Nella metafora dell'avvicinarsi alla morte di Crossing the Rubicon, quasi violenta blues ballad che pare canto d'un profeta veterotestamentario, Dylan allinea immagini apocalittiche ? più fotografie che metafore dell'oggi ? e a un certo punto però sbotta. Dicendo che dolore e paura non scusano rinunce all'etica: «Io posso redimere il mio tempo», canta.
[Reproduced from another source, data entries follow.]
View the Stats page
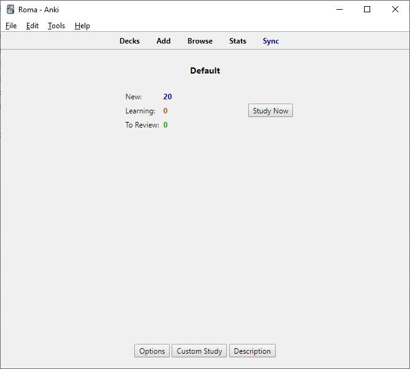This screenshot has width=410, height=369. coord(238,41)
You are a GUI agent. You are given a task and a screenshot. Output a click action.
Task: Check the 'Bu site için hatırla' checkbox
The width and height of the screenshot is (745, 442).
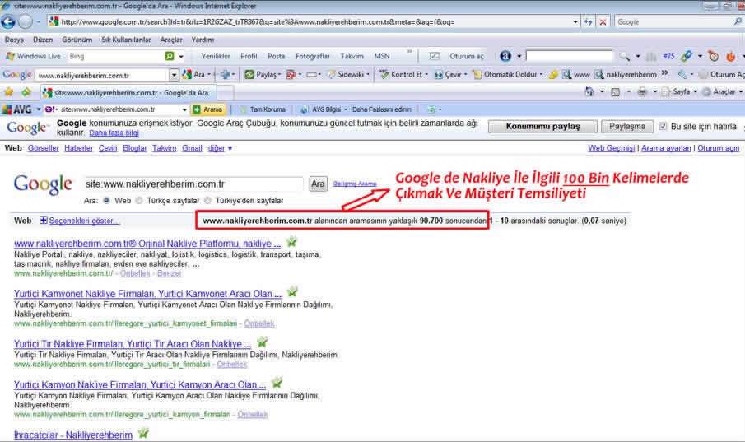tap(663, 127)
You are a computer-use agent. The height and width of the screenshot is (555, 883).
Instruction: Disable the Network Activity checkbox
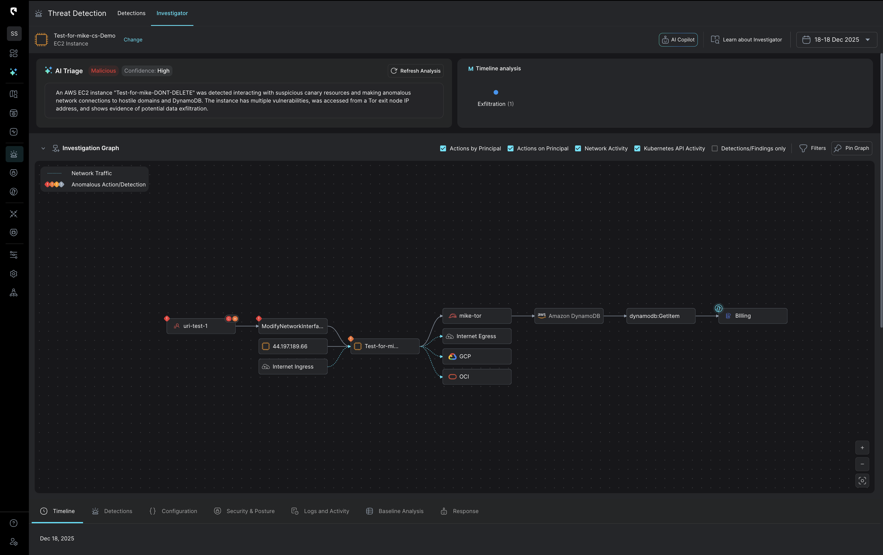point(578,148)
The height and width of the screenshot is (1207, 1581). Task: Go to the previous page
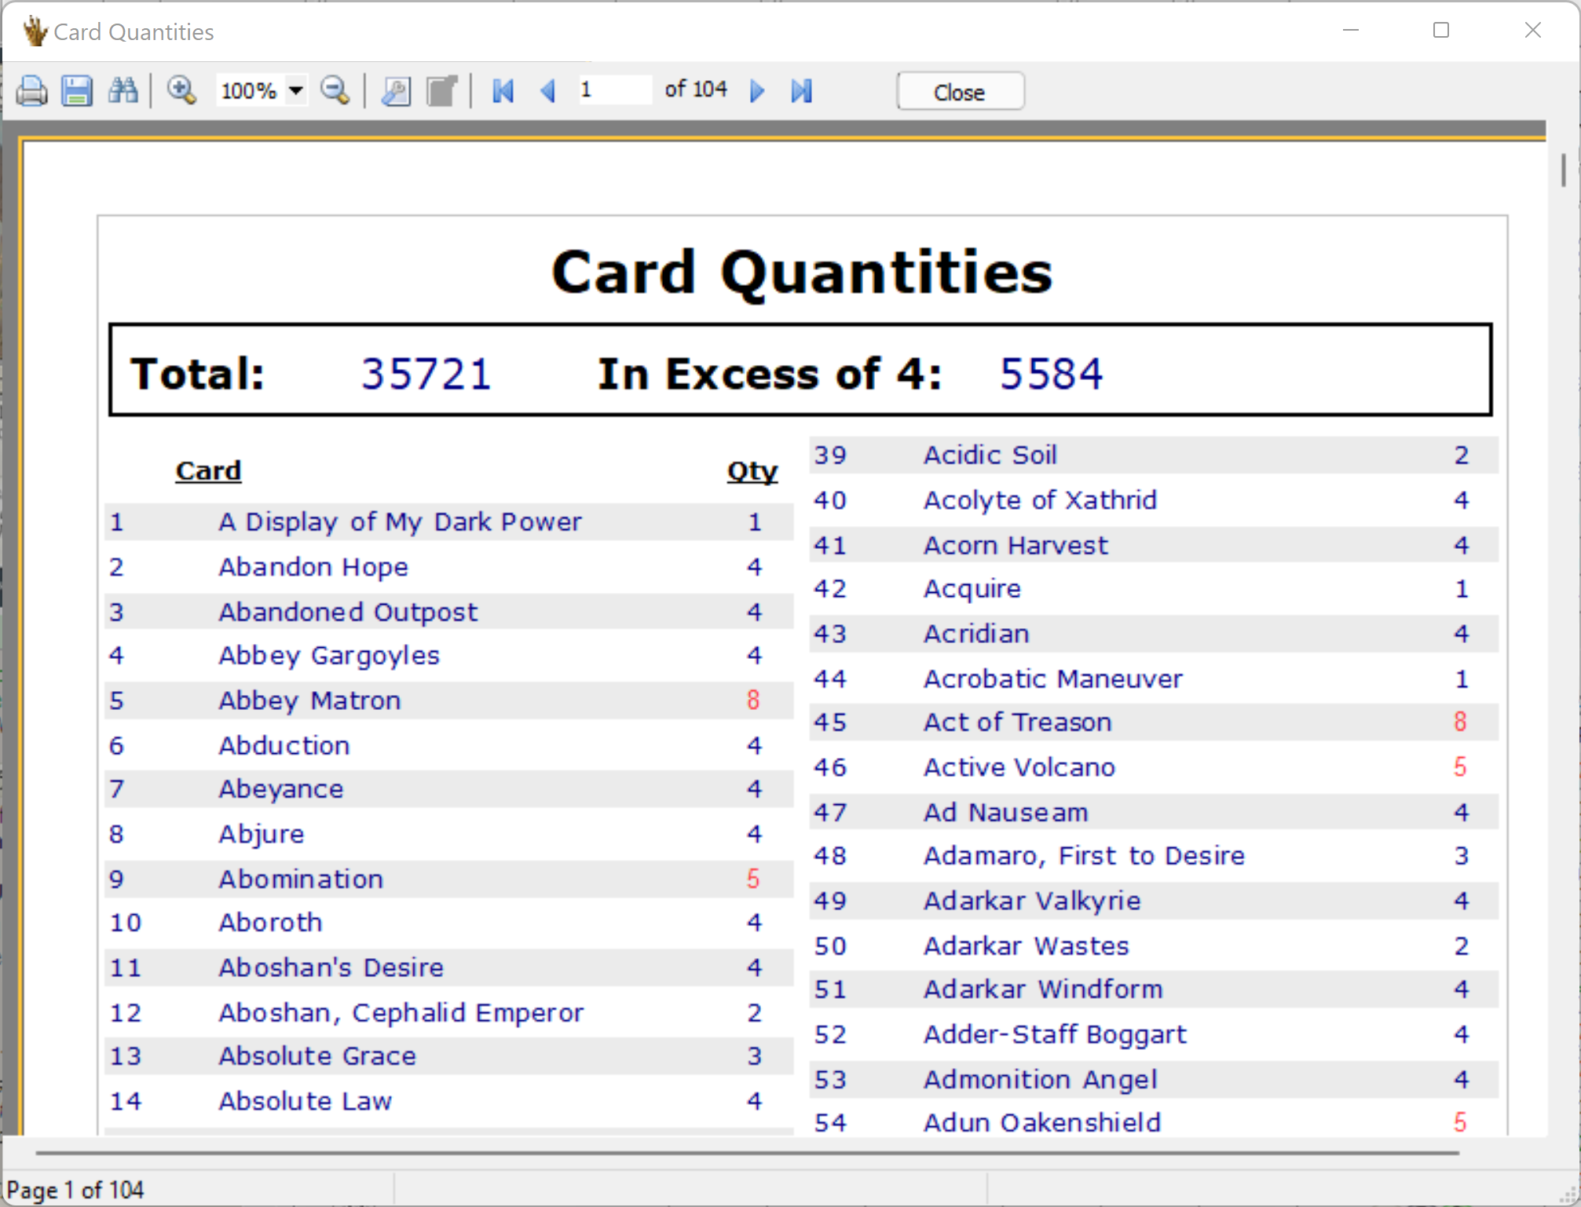coord(548,91)
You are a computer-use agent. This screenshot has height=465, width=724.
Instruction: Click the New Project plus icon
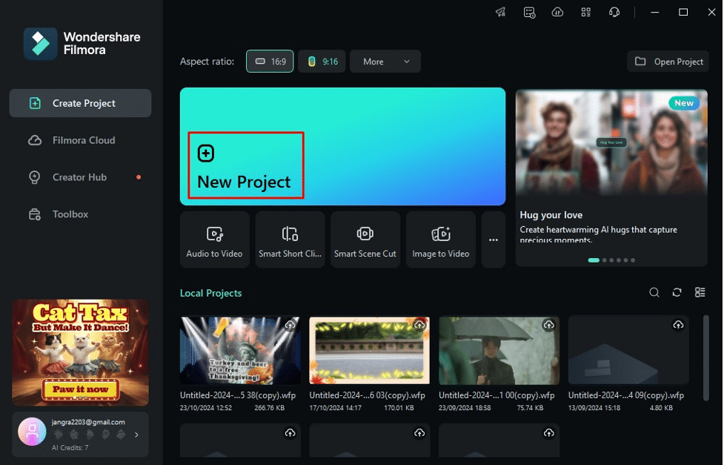coord(206,154)
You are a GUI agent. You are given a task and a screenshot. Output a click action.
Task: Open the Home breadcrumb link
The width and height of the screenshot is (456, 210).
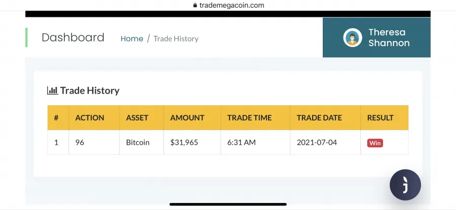(x=132, y=38)
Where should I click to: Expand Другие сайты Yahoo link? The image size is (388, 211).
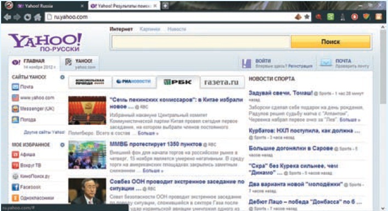(44, 132)
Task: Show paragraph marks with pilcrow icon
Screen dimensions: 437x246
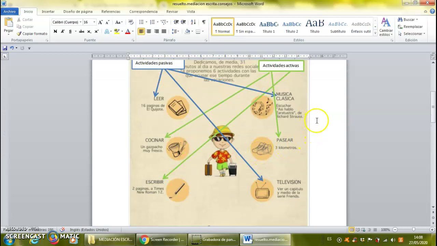Action: tap(204, 22)
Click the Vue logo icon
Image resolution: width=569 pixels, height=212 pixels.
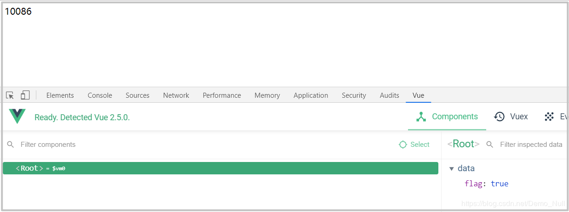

E in Key West (Philosopher pirate) apre a un oltre sicuro con una prova d'autore alta e d'appeal che partendo dai poeti (per lui Ginsberg, Kerouac, Corso), indica l'anelito umano di ritrovare, «dopo», un luogo di senso e di esplicita immortalità.
Poi c'è il capolavoro Mother of muses, ballad struggente con aperture melodiche strepitose che reca uno dei testi più belli forse dell'intera storia dylaniana.Qui l'artista cita una miriade di personaggi simbolo dell'umanità, per esemplarità o per debolezze, e allineando grandi generali, Elvis e Martin Luther King rimbrotta i giovani (sui quali al NY Times ha detto «Non vivendo il passato credono a tutto») esorta tutti a imparare e testimoniare, dell'uomo, «la vera storia senza fronzoli, nelle ore in cui tutti sono deboli». Poi in chiusa a tutto - su Cd in disco a sé - i 17 minuti di quella Murder most foul dedicata - ancora simbolicamente - all'obbrobrio dell'assassino di Kennedy quando «migliaia stavano guardando e nessuno ha visto» ma pure agli anni della leggerezza che gli sono seguiti fra violenze gratuite ed ere dell'acquario «dove sono morte fede, speranza, carità».
E questo pezzo difficile, che però forse segnalando l'esigenza di tanti di qualità e pensiero (a dispetto di quanto ci ammanniscono in Tv) è stato il primo N°1 di Dylan nelle chart digitali, è un brano teatrale, cupo, con musica però non banalmente di servizio: anzi inquieta con slarghi improvvisi e rafforza la potenza cruda, visionaria, poetico-filosofica del testo.Un testo che chiude il disco della rentrée di Dylan come segue, rimarcando ancora pure il potere dell'arte per capire.
«Suona Jelly Roll Morton, suona "Lucille" / Suona la sonata al chiaro di luna in Fa diesis / Suona l'oscurità, che la morte verrà quando deve! / Suona "Love me or leave me" del grande Bud Powell, suona "The blood stained banner" (un inno evangelico), suona¿ "Murder most foul"». Suoniamola, sì, quest'ultima. Facciamola girare. Chissà che poesia e coraggio, che andare con Dylan a Bally-Na-Lee, non ci indichino nuove vie.